Passage shown:
The goal of biobank is to mantain a consistent picture of physical and digital objects and the chain of operations that connect the objects between themselves. The permanence of objects is guaranteed by a backend system, but what we will describe here is, usually, the client side point of view. In this notebook we will describe the basic concepts of objects creation, destruction and how to represent transformations.
First of all we need to connect to the back-end. FIXME: in the actual example, it would make sense to have generic test accounts, rather than irgb :-)
In [1]:
import sys, os
from bl.vl.kb import KnowledgeBase
OME_HOST = os.getenv('OME_HOST', 'localhost')
OME_USER = os.getenv('OME_USER', 'test')
OME_PASSWD = os.getenv('OME_PASSWD', 'test')
CHECK_OME_VERSION = os.getenv('CHECK_OME_VERSION', "True") == "True"
BaseProxy = KnowledgeBase(driver='omero')
class Proxy(BaseProxy):
def get_objects_dict(self, klass):
return dict((o.label, o) for o in super(Proxy, self).get_objects(klass))

Item position entries
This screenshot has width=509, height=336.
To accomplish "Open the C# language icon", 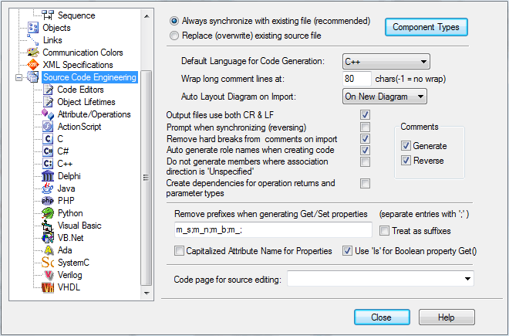I will 48,151.
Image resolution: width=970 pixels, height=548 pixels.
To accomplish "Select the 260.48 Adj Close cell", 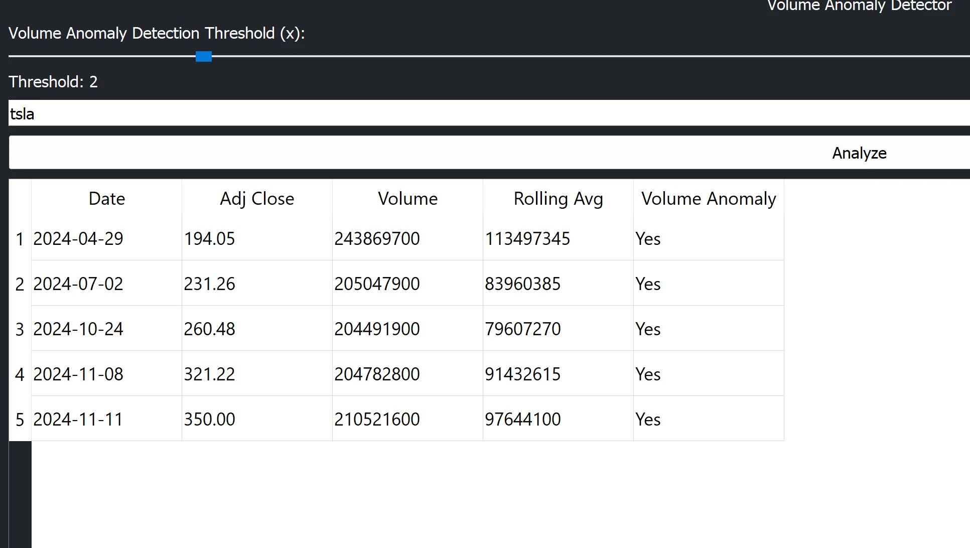I will pos(209,329).
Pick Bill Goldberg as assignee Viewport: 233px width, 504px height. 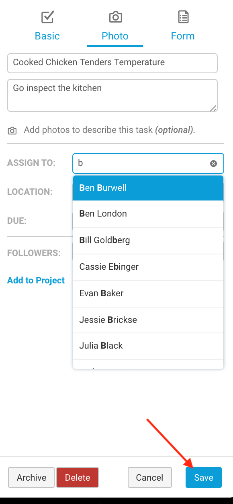[x=148, y=240]
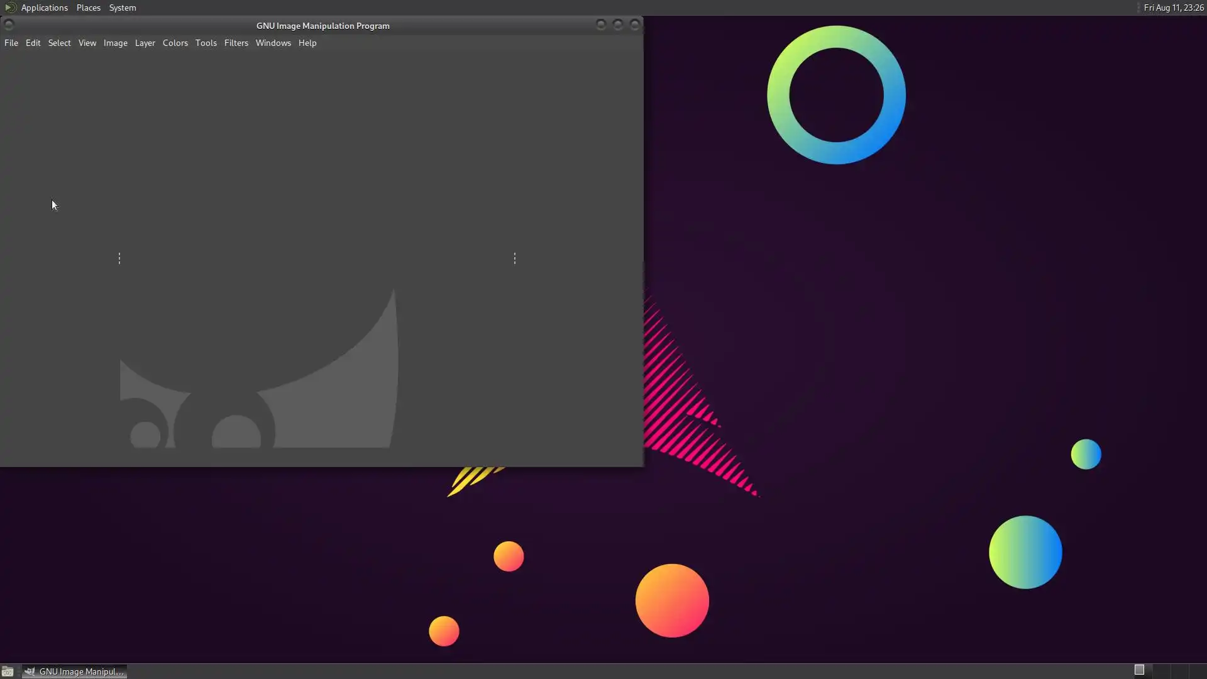The image size is (1207, 679).
Task: Open the System menu in top panel
Action: tap(122, 8)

Problem details: In the biobank notebook, what guarantees the permanence of objects? The records play no part in what comes next.

Solution for this exercise: A backend system guarantees the permanence of objects.